High-resolution enabled TMT 8-plexing.

Isobaric mass tag-based quantitative proteomics strategies such as iTRAQ and TMT utilize reporter ions in the low-mass range of tandem MS spectra for relative quantification. The number of samples that can be compared in a single experiment (multiplexing) is limited by the number of different reporter ions that can be generated by differential stable isotope incorporation (N-15, C-13) across the reporter and the mass balancing parts of the reagents. Here, we demonstrate that a higher multiplexing rate can be achieved by utilizing the 6 mDa mass difference between N-15- and C-13-containing reporter fragments, in combination with high-resolution mass spectrometry.

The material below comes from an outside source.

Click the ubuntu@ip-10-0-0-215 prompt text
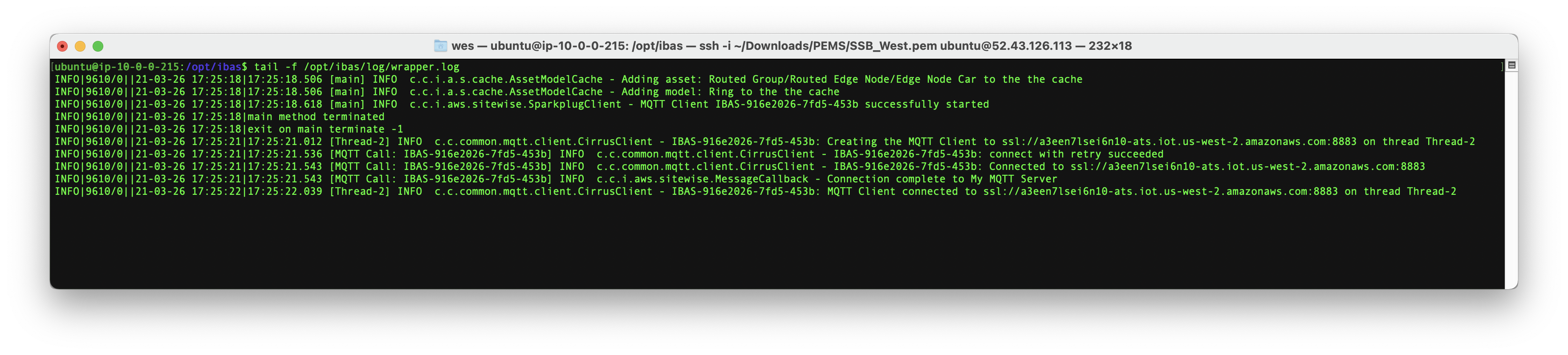coord(119,67)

Two variants of the TMT127 and TMT129 reagents are available; these are distinguished by the position and the nature of the incorporated stable isotope in the reporter portions of the labels (TMT127L, (C8H16N1+)-C-12-N-15; TMT127H, (C7C1H16N1+)-C-12-C-13-N-14; TMT129L, (C6C2H16N1+)-C-12-C-13-N-15; and TMT129H, (C5C3H16N1+)-C-12-C-13-N-14). We demonstrate that these variants can be baseline-resolved in Orbitrap Elite higher-energy collision-induced dissociation spectra recorded with a 96 ms transient enabling comparable dynamic range, precision, and accuracy of quantification as 1 Da spaced reporter ions. The increased multiplexing rate enabled determination of inhibitor potencies in chemoproteomic kinase assays covering a wider range of compound concentrations in a single experiment, compared to conventional 6-plex TMT-based assays.